Nicht nur das »Anderssein« verband mich mit Anneliese. Ständig bekamen wir in Betragen eine Vier, und – was wichtiger war – wir hatten viele gemeinsame Interessen. Sie spielte wunderbar Klavier, und ich war noch einen Zacken schärfer als sie im Ausdruck von Tanz und Schauspiel. Wenn ich Gedichte vortrug, musste ich sie gleich darstellen: »Was willst du mit dem Dolche, sprich ...« Mit lodernden Augen und gezückten Kochlöffeln sprang ich auf Anneliese zu. »Lotti! Hör auf, hör auf, du machst mir Angst.«

Mir machten einige meiner Lehrer Angst. Die Beschwerden meiner Mutter, was Ortruds rassistische Pöbeleien betraf, stießen auf taube Ohren und bedauerndes Achselzucken: »Ach, das sind doch nur Kindereien.« Unser Biologielehrer ließ immer wieder chauvinistische und abfällige Bemerkungen über England und Frankreich fallen, von Amerika ganz zu schweigen. Dabei war Professor M. alles andere als ein arisches Schönheitsideal. Mit seinen schütteren Haaren, einer ständig tropfenden Spitznase, Schweinsäuglein und einem nicht unbeachtlichen Bauch konnte er nicht genug von der rassischen Überlegenheit und Schönheit des arischen Menschen schwärmen. Über Jahre hinweg leicht genommene Warnungen – bitterböse Vorzeichen, bis es zu spät war.

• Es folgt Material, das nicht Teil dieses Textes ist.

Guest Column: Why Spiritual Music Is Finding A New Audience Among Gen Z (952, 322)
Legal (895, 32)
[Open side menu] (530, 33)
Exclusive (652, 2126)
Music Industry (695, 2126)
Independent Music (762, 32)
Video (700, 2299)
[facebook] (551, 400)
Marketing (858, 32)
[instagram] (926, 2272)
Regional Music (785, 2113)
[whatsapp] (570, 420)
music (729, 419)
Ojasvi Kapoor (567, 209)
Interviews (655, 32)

Viel mehr als die Schule interessierte mich der Tanz. Ein neues Element verdrängte allmählich die Begeisterung für das Ballett: der expressionistische Tanz. Ich war inzwischen ein Teenager – damals nannte man es »Backfisch« (»Mit vierzehn Jahren und sieben Wochen ist der Backfisch ausgekrochen«) – und fühlte mich von dieser neuen, aufregenden Ausdrucksform des Tanzes hypnotisch angezogen. Es war eine wundervolle Zeit, eine Zeit des Aufbruchs im Tanz. Isadora Duncan, die große amerikanische Tänzerin, war unser Idol. Warum sollten wir uns quälen mit albernen Tutus, warum mit Röschen und Schleifen dekoriert herumtrippeln? Wir waren jung, fühlten uns stark, waren stolz auf unseren Körper, während die Generation vor uns körperscheu war und sich ihrer Nacktheit schämte. Der große Weltkrieg hatte Schluss gemacht mit allen alten, verstaubten Prinzipien. Die Jugend nach dem Krieg wehrte sich gegen den alten Zopf, gegen die scheinheilige Moral ihrer Eltern, gegen deren Prüderie. Sie war sich ihrer Sexualität bewusst. Weg mit allem, was dich einengt, war die Parole. Erlebe deinen Körper in all seiner natürlichen Schönheit!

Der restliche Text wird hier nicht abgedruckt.